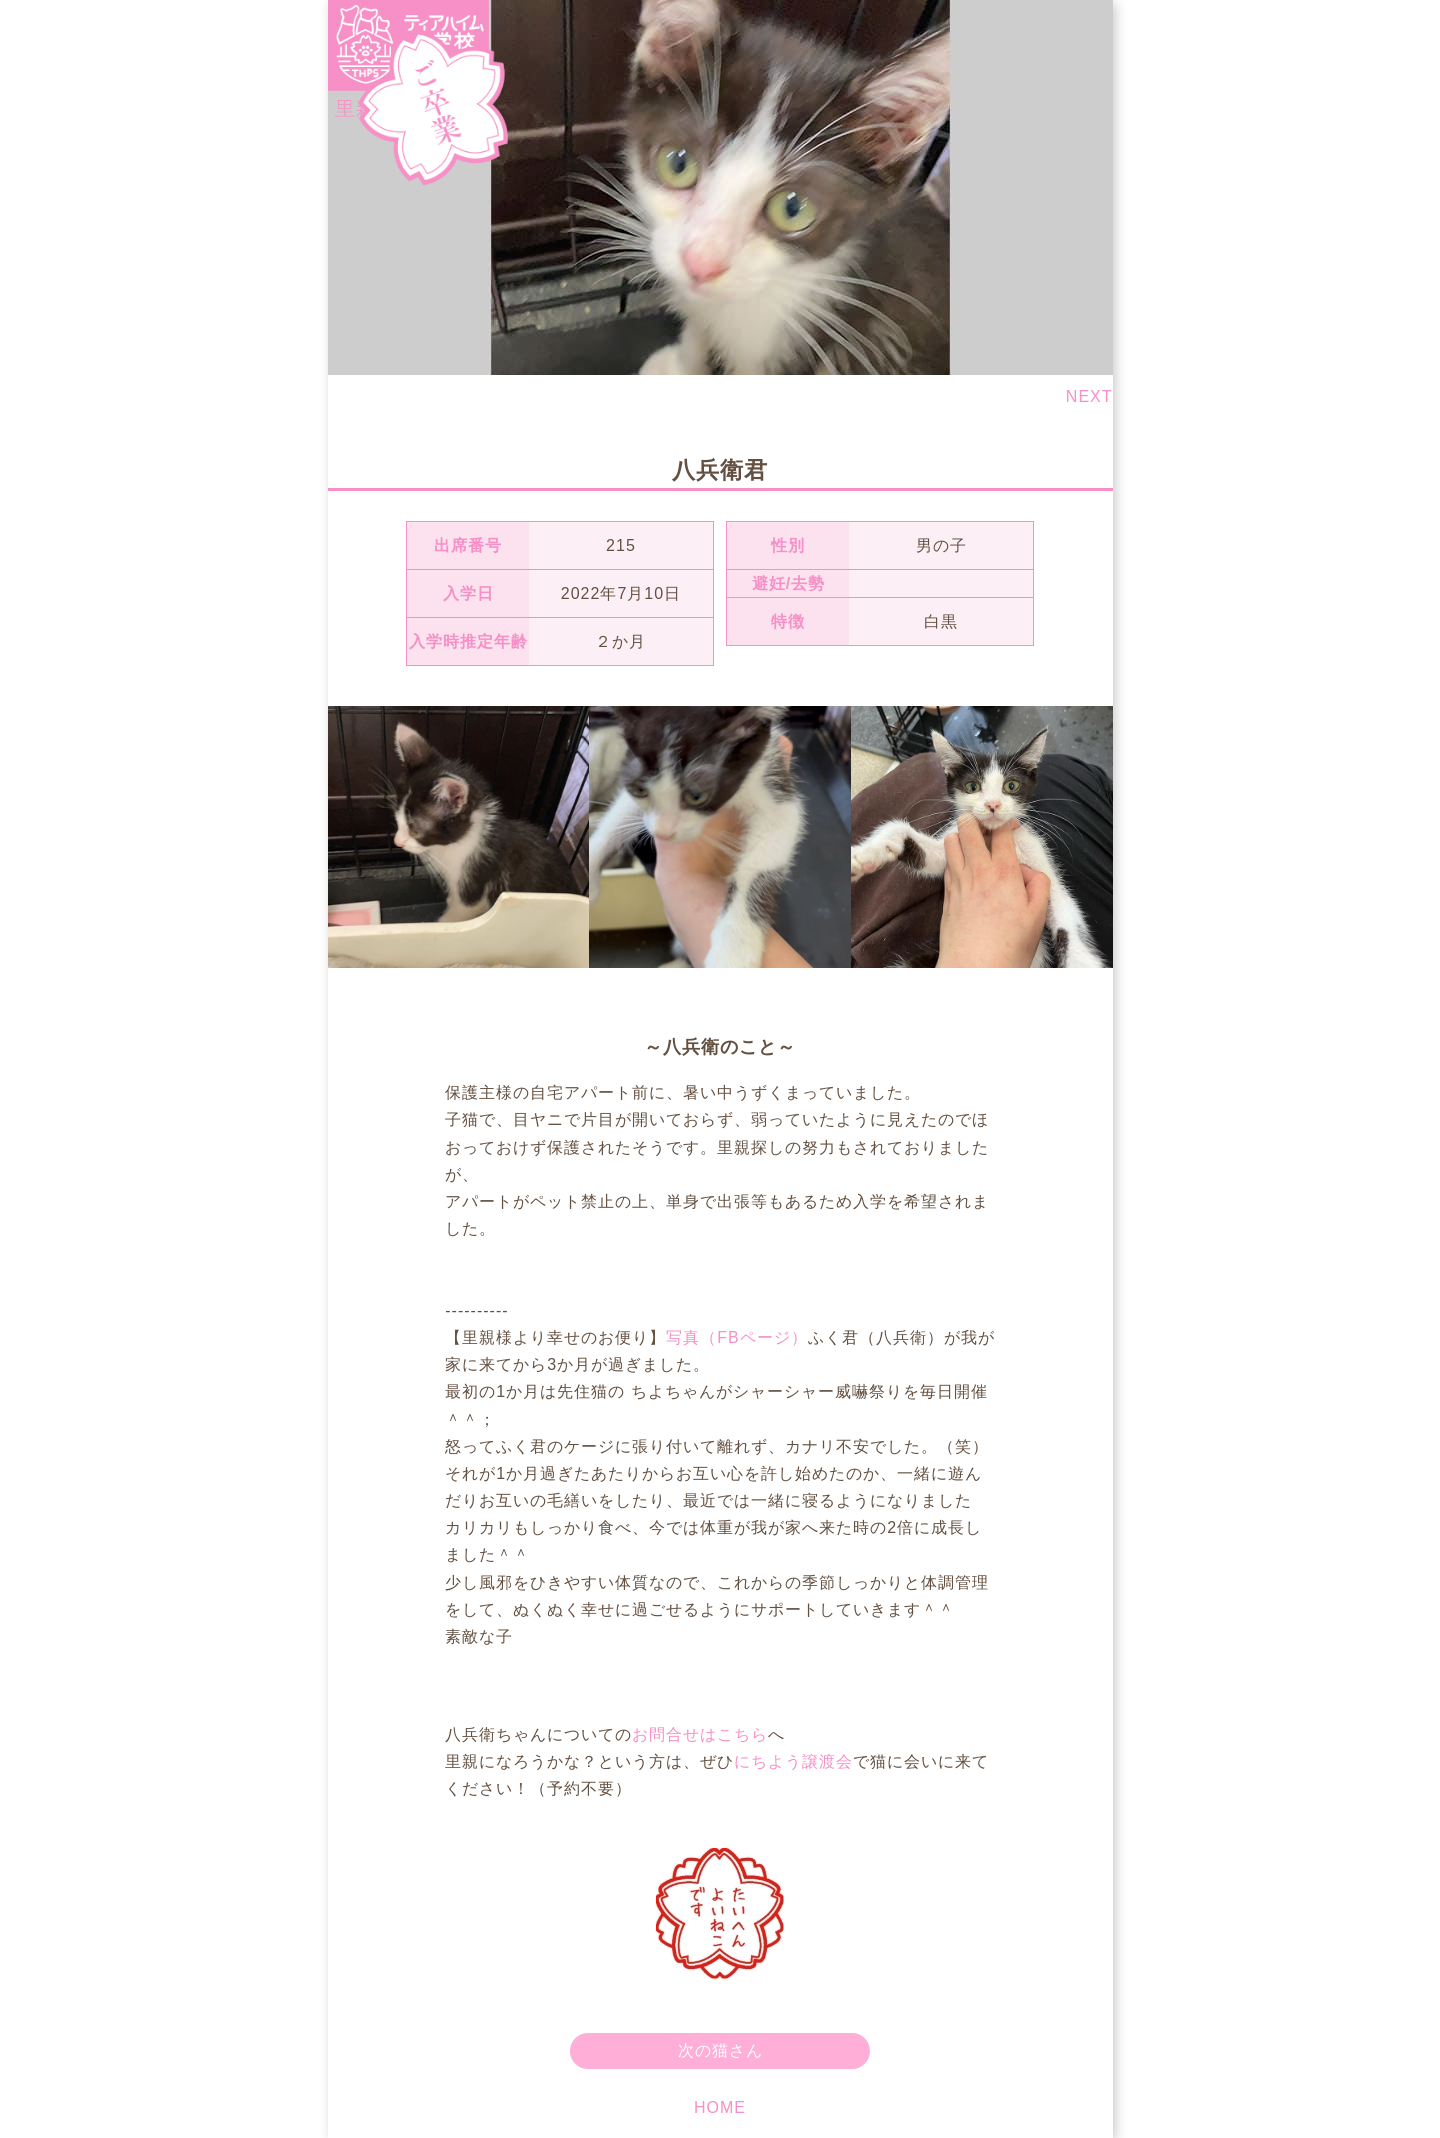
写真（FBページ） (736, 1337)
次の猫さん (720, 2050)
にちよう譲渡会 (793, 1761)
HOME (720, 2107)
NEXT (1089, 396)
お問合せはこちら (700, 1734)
--
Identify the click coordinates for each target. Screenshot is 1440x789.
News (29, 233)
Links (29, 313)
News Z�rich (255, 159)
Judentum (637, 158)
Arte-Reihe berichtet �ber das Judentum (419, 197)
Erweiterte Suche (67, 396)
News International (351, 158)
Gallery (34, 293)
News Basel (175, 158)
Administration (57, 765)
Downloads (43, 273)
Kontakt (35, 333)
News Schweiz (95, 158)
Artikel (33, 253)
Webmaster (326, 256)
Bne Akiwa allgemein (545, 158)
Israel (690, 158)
...
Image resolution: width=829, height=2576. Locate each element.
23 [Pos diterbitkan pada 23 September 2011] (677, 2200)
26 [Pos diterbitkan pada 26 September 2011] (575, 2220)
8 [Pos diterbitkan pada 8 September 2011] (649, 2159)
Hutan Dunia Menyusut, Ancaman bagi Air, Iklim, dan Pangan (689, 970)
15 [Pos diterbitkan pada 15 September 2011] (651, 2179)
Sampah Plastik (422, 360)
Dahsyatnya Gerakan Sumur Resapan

**Given request:**
Recast the lines from the one containing "Sampah Plastik (422, 360)" through the one containing "Dahsyatnya Gerakan Sumur Resapan" as a JSON list of strings, one string per line, omitting blank lines.

**Solution to the exercise:**
[
  "Sampah Plastik (422, 360)",
  "Dahsyatnya Gerakan Sumur Resapan"
]